Feliz final, Isaac Rosa, p. 226
Que no sufra como ese bebé que, a
fuerza de sentirse abandonado en la cuna, una noche acaba provocándose él mismo
una muerte súbita. Que no sufra como las crías de rata que en el laboratorio
son separadas de sus madres y disparan sus niveles de cortisol. Que no sufra como
los niños rumanos huérfanos que tienen mayor tendencia al suicidio y a la
delincuencia en la edad adulta. No quiero ser sarcástico, Ángela, estoy
recordando de memoria lo que encontré en los libros que me diste a leer
entonces, que leí porque quería entenderte y acercarme a ti. Y lo que encontré
fue culpa, mucha culpa, una culpa infinita que se vertía sulfúrica sobre madres
y padres ansiosos con cada decisión que toman respecto a sus hijos, por si les
deja una huella dañina de por vida, por si desaprovechan oportunidades para asegurarles una vida feliz, por si sufren,
sufren, sufren.
Espera, que sigo yo, que lo
recuerdo perfectamente: aquella genialidad que soltaste en una comida de
amigos, lo del quijotismo, ¿recuerdas? Hablábamos de estilos de crianza, y te
sumaste a quienes hacían chistes sobre crianza natural: lo que me pasaba, a mí
y a todas las madres locas como yo, era lo mismo que a don Quijote, dijiste.

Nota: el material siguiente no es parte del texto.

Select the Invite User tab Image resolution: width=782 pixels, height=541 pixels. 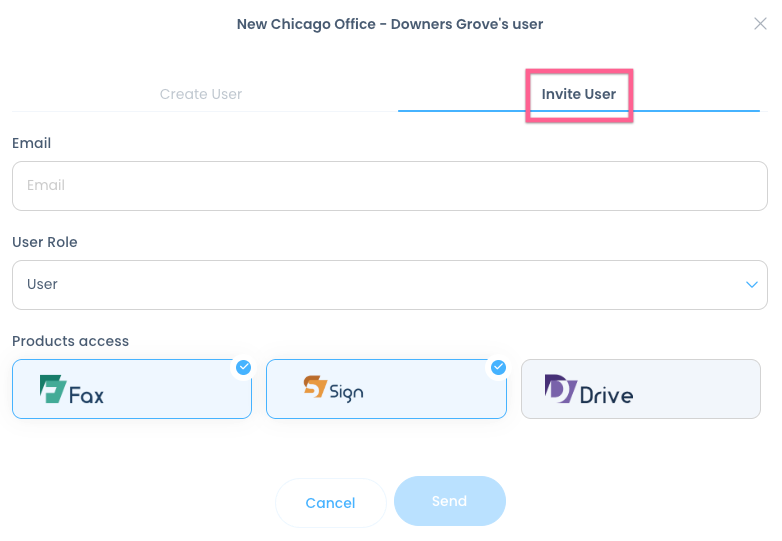(x=578, y=94)
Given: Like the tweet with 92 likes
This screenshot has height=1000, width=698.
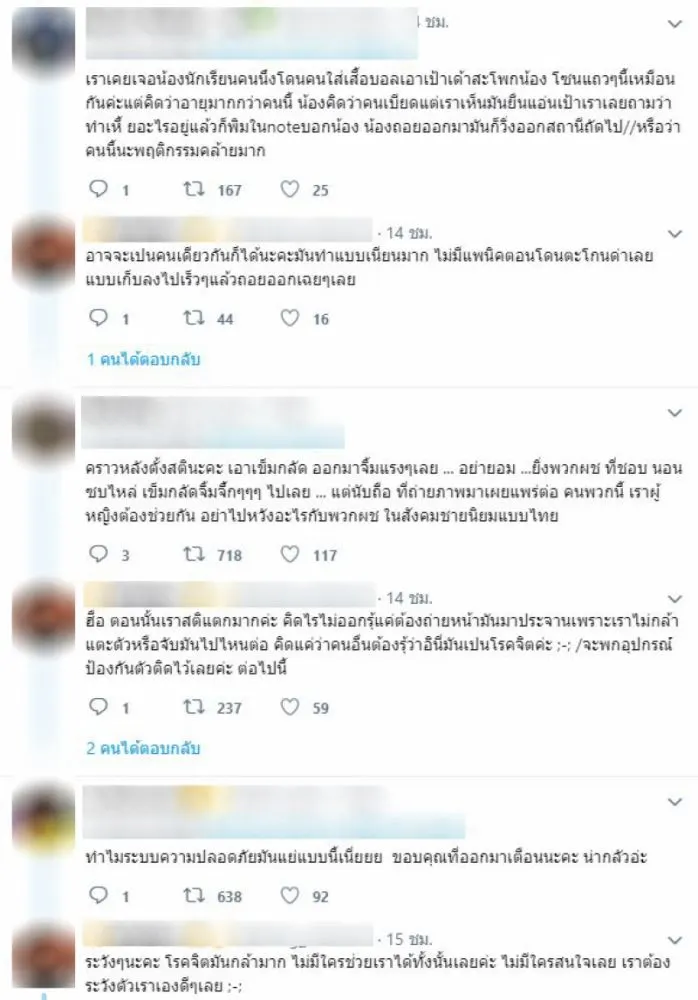Looking at the screenshot, I should 290,895.
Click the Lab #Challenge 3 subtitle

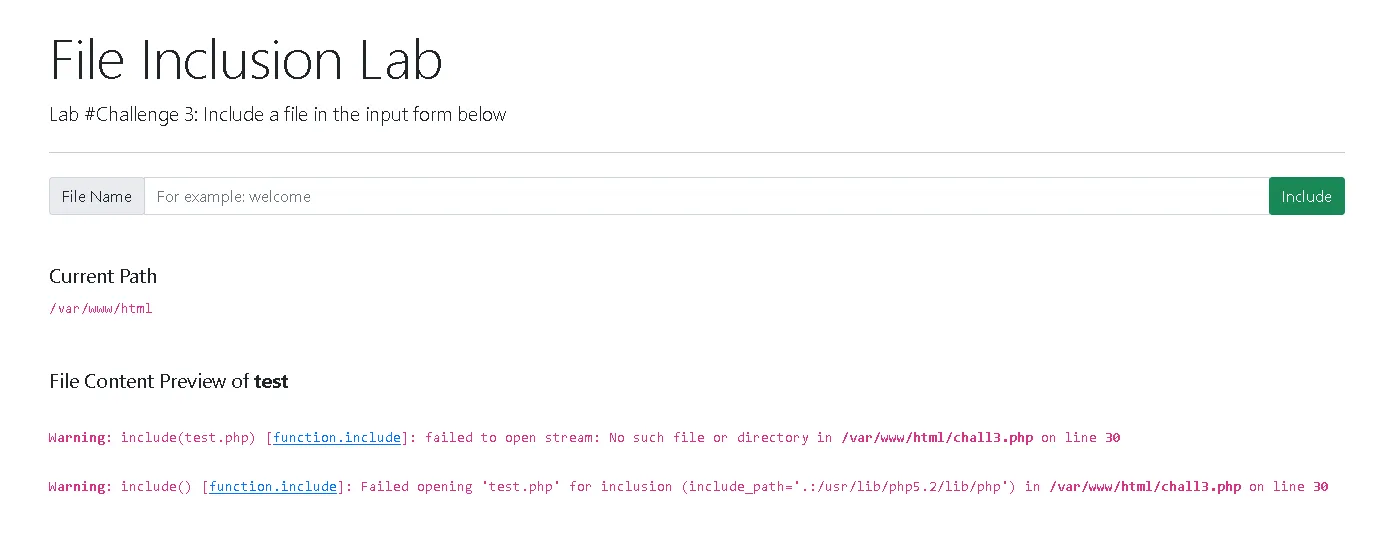coord(278,115)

Espera, tengo que imitarte, aquella voz declamatoria que pusiste al interpretar
tu parodia del famoso fragmento cervantino: ¡del poco dormir y del mucho leer,
a las madres se les secó el cerebro, de manera que vinieron a perder el juicio,
y vinieron a dar en el más extraño pensamiento que jamás dio loco en el mundo, y
fue que les pareció convenible y necesario hacerse madres naturales! A partir
de ahí estiraste la broma comparando los libros de caballería con los de crianza,
y hasta reelaboraste burlón el famoso discurso de don Quijote sobre la edad de
oro: ¡dichosa edad y siglos dichosos aquellos!, exclamaste, payaso, y evocaste
un pasado mítico de cazadores y recolectores donde las madres llevaban todo el
día a sus hijos colgados del pecho y dormía la familia en un mismo jergón y los
bebés comían cuando tenían hambre, dormían cuando tenían sueño, contenían los
esfínteres cuando les parecía adecuado, y lloraban si su madre desaparecía de
su vista para así asegurarse de que no morirían de frío o de hambre ni serían
devorados por las fieras. Lo raro es que no escribieses un gracioso artículo de
polémica fácil para ser el más leído del día; o un libro, otro jodido hueco
editorial, un nicho de mercado, miles de maridos corriendo a comprarlo, yo hice
la EGB, mí mujer se volvió una loca de la crianza natural.